▶ _Exercise 1_: In the Hyper-V storage article, what firmware replaces traditional BIOS as the basis for Generation 2 VMs?
▶ _Exercise 2_: Write the next part of the Hyper-V storage article, picking up after its final sentence.

In-Depth
Hyper-V: It's All About the Storage
The biggest update yet to the Microsoft virtualization solution makes major improvements in the way it uses storage.
There's no doubt Microsoft is serious about making Hyper-V a contender for enterprise virtualization and private cloud. The Windows Server 2012 release was full of new features and scalability increases. Now, less than 12 months later, Hyper-V in Windows Server 2012 R2 Preview comes with a number of new features and improvements, particularly with storage. In this article, I'll cover those features and how they fit into common business scenarios.
Before I look at storage options, I'll first look at some of the other features that relate to storage, such as Generation 2 VMs, zero-downtime upgrade scenarios and Hyper-V Replica improvements.
Generation 2 VMs
If you've been managing vSphere, you've been saddled with new VM hardware. Now, Hyper-V 2012 R2 is following suit. Generation 2 VMs are based on the Unified Extensible Firmware Interface (UEFI) instead of traditional BIOS. More important, they use less emulated hardware. Gone are serial ports, PS/2 ports and other devices the OS needed to "think" it was running on physical hardware (see Figure 1). Also, only Windows Server 2012 and Windows Server 2012 R2, along with Windows 8 and Windows 8.1, are supported as guest OSes.

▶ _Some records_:

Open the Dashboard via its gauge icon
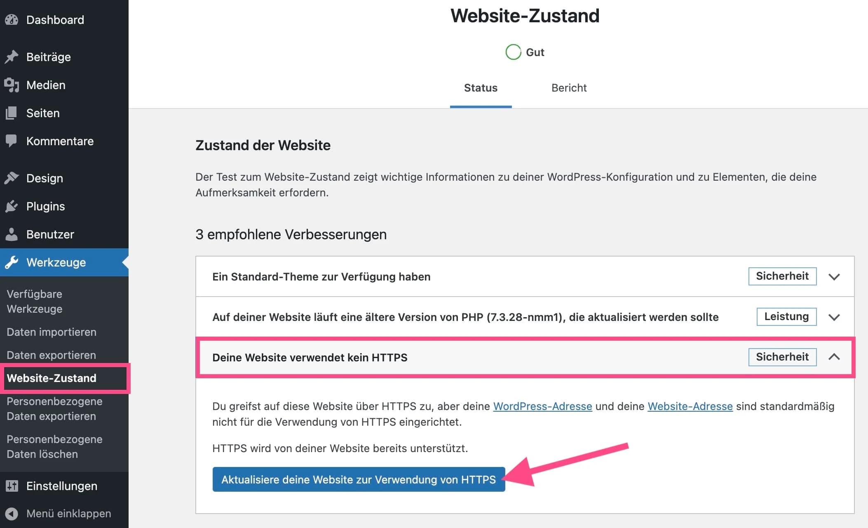Image resolution: width=868 pixels, height=528 pixels. pyautogui.click(x=12, y=19)
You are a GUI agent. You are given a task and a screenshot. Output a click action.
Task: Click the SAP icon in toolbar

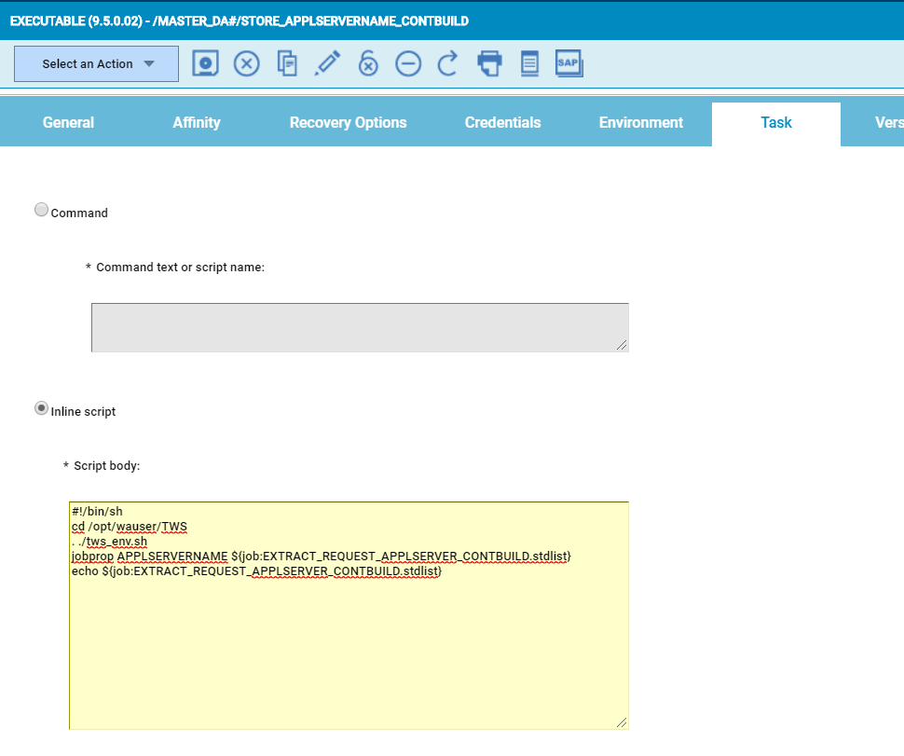568,63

▶ _Output 1_: The Unified Extensible Firmware Interface (UEFI).

▶ _Output 2_:
Secure Boot is an option (and turned on by default) in a Generation 2 VM, so the synthetic network interface controller (NIC) supports Pre-Boot eXecution Environment (PXE) booting. In first-generation VMs, you had to use the legacy NIC and PXE boot to install the OS, then swap over to a synthetic NIC. There's no longer an option to use IDE-connected virtual hard drives (VHDs) and you can now boot from virtual SCSI. While a Generation 2 VM boots about 20 percent faster and the OS installs about 50 percent faster, there's no performance benefit to a running VM.
Cross-Version Upgrading
Application downtime means other teams besides the infrastructure team are affected by any upgrading operations, so Microsoft needs to provide a smoother upgrade path from Windows Server 2012 to Windows Server 2012 R2. And that's exactly what Microsoft offers with cross-version live migration. You can create a new cluster with a couple of Hyper-V R2 hosts, then live migrate VMs from a Hyper-V 2012 cluster to Hyper-V 2012 R2. This gives you high availability (HA) throughout the process with no application downtime.
You should start by upgrading your System Center infrastructure to Windows Server 2012 R2. Particularly important to upgrade is System Center Virtual Machine Manager (VMM), which you can upgrade by disconnecting the SQL Server database from the Windows Server 2012 SP1 server and attaching to a new Windows Server 2012 R2 VMM. Then upgrade the compute nodes and finally the storage if you're using Server Message Block (SMB) file shares. You can do the Hyper-V hosts in a rolling fashion by upgrading hosts from Windows Server 2012 to Windows Server 2012 R2 as more and more VMs are moved. At TechEd 2013, there was an informative session, "Upgrading Your Private Cloud with Windows Server 2012 R2," that's now online at bit.ly/193NwOA and provides the proper upgrade steps.
Hyper-V Replica
This new feature in Hyper-V 2012 R2 lets you replicate the configuration and VHDX file of a running VM to another host for standby disaster recovery.
In Hyper-V 2012, replication frequency was limited to every five minutes and replication (for each VM) was allowed only from the primary to a secondary host. Hyper-V 2012 R2 is more flexible. You can set the replication frequency to every 30 seconds for situations where you have plenty of bandwidth available (in the same datacenter) or every 15 minutes for situations with limited or unreliable bandwidth.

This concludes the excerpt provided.